Adventure results from encounters with the unexpected. It’s that simple, really. At least, that’s how we approach designing trips and planning routes for cycling adventures. And it’s the mindset we strive for on the ride itself. We’ve given this a lot of thought and tried to build it into who we are and what Comova offers.
The filtered cycling adventures that dominate the top of most social media feeds make it seem like a cycling adventure has to be “epic” in scale, distance, challenge, and destination. Immersed in these images, it can be difficult to get into the state of mind that allows for adventure to unfold whenever and wherever you have an encounter with the unexpected.
So what is an unexpected encounter? Who or what are these unexpected encounters with?
They might be with other humans, or as we wrote about in Why we ride–epic cycling adventures or nature connection?, they might be with other beings co-inhabiting this planet with us. The unexpected encounters might even be with ourselves, or parts of ourselves that we didn’t know existed.

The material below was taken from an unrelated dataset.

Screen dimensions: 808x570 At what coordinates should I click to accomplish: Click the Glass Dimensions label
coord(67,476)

Herein lies an important reminder: not all encounters are delightful. If they were, we’d seek out adventure regularly. Staying open to the unpleasantness that might accompany unexpected encounters is what allows us to grow from our adventures. As we wrote about in The Comova Century, adventure’s opportunities for discovery, learning and growth “come from taking on something with an unpredictable outcome and then reflecting on the experience.”

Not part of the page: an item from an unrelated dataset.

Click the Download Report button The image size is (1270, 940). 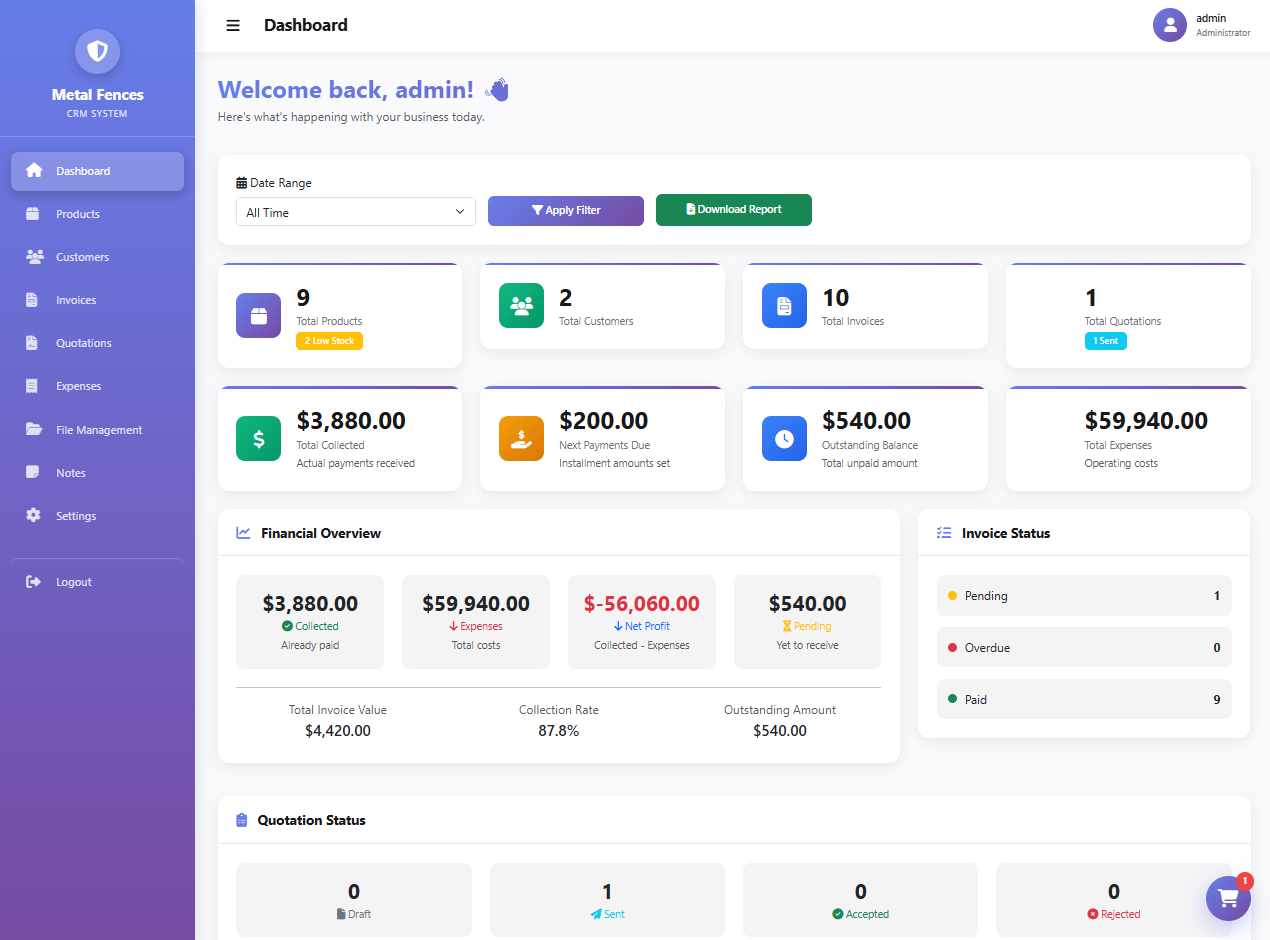click(x=733, y=210)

If Every Ride is a Cycling Adventure Does Adventure Lose its Meaning?
Does distilling adventure to “encounters with the unexpected” make it too easy to apply anywhere and everywhere? Maybe. But the word adventure has been diminished by overuse for decades. “[The] word is being used so often it is in danger of becoming a cliché,” wrote Willie Weir in a 2004 issue of Adventure Cyclist, the Adventure Cycling Association’s excellent magazine. “The tourism industry uses adventure to charge more for a package deal. So what is adventure?” asks Weir.
“The tourism industry uses adventure to charge more for a package deal. So what is adventure?”

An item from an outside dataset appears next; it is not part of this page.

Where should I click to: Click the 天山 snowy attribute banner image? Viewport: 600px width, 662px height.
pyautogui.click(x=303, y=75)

At its essence, adventure entails risk. It is a journey that has unknowns; variables that can’t be entirely predicted or controlled. In short, adventure entails encountering the unexpected. And since the unexpected can be delightful or uncomfortable, we would add that adventure is encountering the unexpected with equanimity.
Yet, as Weir concluded, “Most people want adventure without the risks, hazards, and discomforts. In other words, most people want adventure without the adventure.”
This is what makes Comova different. We offer adventure with your adventure. By understanding who you are, what your comfort level is, and what your goals are for your adventure, we take the stress and uncertainty out of planning a cycling trip. This allows you to focus on staying open to the unexpected and to practice equanimity in encountering the joys (and distresses) of the unexpected. And knowing that you have our support on the adventure itself gives you the confidence to stay fully open to your encounters with the unexpected.
“Most people want adventure without the risks, hazards, and discomforts. In other words, most people want adventure without the adventure.”
Making Cycling Adventures Accessible and Sustainable
Remember those epic cycling adventures we mentioned earlier? You know, the ones you can’t miss if you search for popular hashtags like #adventurecycling #bikepacking and #gravelcycling. If adventure can only be found in certain locations, or on trips of a particular distance or remoteness, then cycling adventures simply aren’t accessible to most people. And even if everyone had the means to travel great distances to get to their epic cycling adventure destinations, fossil fuel-based travel is contributing to the destruction, or at least the transformation, of the very places we’re traveling to.
But if a cycling adventure is defined in terms of encounters with the unexpected, and if a certain perspective or state of mind can actually enhance our ability to find these encounters, then cycling adventures can be both accessible and sustainable. This is a challenge for us at Comova. We love the spectacular riding available to us in Sonoma’s West County and throughout Northern California and want to share it with visitors regardless of how far you have to travel to get to us. Our hope is that a trip with us sparks the spirit of imagining, planning and undertaking your own adventures right out your front door wherever that may be.